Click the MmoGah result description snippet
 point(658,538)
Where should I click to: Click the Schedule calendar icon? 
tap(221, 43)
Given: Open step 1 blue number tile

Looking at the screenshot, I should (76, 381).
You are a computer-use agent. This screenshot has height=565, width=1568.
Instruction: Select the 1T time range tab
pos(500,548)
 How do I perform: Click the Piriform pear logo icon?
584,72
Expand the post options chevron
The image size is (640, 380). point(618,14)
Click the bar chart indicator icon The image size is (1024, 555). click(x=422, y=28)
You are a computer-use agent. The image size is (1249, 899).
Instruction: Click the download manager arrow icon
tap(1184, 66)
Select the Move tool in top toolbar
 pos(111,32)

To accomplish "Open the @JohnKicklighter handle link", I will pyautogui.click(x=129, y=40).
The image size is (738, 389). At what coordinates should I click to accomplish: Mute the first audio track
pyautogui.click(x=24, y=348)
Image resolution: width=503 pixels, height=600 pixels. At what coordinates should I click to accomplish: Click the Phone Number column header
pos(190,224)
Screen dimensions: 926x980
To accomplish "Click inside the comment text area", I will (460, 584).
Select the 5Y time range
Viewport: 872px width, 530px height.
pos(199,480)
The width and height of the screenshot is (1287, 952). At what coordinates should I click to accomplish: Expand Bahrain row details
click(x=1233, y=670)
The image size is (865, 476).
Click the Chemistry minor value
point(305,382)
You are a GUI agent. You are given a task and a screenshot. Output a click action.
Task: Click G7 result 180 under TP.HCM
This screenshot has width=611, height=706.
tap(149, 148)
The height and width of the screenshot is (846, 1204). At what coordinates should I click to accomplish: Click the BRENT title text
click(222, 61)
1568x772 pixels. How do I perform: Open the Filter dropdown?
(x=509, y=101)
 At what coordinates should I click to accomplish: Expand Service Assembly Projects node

▸ **Given request**: Rename "comment text area" to "reply text area" in the stretch from the line containing "Expand the post options chevron" through the line containing "pos(199,480)", and write out only those lines again with everything else unchanged.

▸ **Response to this task**:
Expand the post options chevron
The image size is (640, 380). point(618,14)
Click the bar chart indicator icon The image size is (1024, 555). click(x=422, y=28)
You are a computer-use agent. The image size is (1249, 899).
Instruction: Click the download manager arrow icon
tap(1184, 66)
Select the Move tool in top toolbar
 pos(111,32)

To accomplish "Open the @JohnKicklighter handle link", I will pyautogui.click(x=129, y=40).
The image size is (738, 389). At what coordinates should I click to accomplish: Mute the first audio track
pyautogui.click(x=24, y=348)
Image resolution: width=503 pixels, height=600 pixels. At what coordinates should I click to accomplish: Click the Phone Number column header
pos(190,224)
Screen dimensions: 926x980
To accomplish "Click inside the reply text area", I will (460, 584).
Select the 5Y time range
Viewport: 872px width, 530px height.
pos(199,480)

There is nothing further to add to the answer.